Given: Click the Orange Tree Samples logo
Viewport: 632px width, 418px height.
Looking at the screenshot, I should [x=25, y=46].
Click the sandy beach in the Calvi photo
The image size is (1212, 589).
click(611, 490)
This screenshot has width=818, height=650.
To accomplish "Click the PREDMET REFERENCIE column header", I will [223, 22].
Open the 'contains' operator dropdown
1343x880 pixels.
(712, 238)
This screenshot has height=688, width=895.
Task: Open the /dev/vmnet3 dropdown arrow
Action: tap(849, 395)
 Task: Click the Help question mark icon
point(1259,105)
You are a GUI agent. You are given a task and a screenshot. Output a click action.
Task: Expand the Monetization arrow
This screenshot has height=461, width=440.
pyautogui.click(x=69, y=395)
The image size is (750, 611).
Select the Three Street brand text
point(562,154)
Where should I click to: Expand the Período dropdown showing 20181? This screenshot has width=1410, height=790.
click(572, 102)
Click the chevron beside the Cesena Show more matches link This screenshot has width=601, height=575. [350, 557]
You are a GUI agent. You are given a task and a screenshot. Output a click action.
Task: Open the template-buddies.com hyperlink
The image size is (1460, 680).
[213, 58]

#####

EXERCISE DIRECTIONS = Transcribe the full listing. Change nothing.

SOLUTION TO THE EXERCISE =
Given: Click the Orange Tree Samples logo
Viewport: 632px width, 418px height.
Looking at the screenshot, I should [x=25, y=46].
Click the sandy beach in the Calvi photo
The image size is (1212, 589).
click(611, 490)
This screenshot has width=818, height=650.
To accomplish "Click the PREDMET REFERENCIE column header", I will [223, 22].
Open the 'contains' operator dropdown
1343x880 pixels.
(712, 238)
This screenshot has height=688, width=895.
Task: Open the /dev/vmnet3 dropdown arrow
Action: tap(849, 395)
 Task: Click the Help question mark icon
point(1259,105)
You are a GUI agent. You are given a task and a screenshot. Output a click action.
Task: Expand the Monetization arrow
This screenshot has height=461, width=440.
pyautogui.click(x=69, y=395)
The image size is (750, 611).
Select the Three Street brand text
point(562,154)
Where should I click to: Expand the Período dropdown showing 20181? This screenshot has width=1410, height=790.
click(572, 102)
Click the chevron beside the Cesena Show more matches link This screenshot has width=601, height=575. [350, 557]
You are a GUI agent. You are given a task and a screenshot. Output a click action.
Task: Open the template-buddies.com hyperlink
The image size is (1460, 680).
[213, 58]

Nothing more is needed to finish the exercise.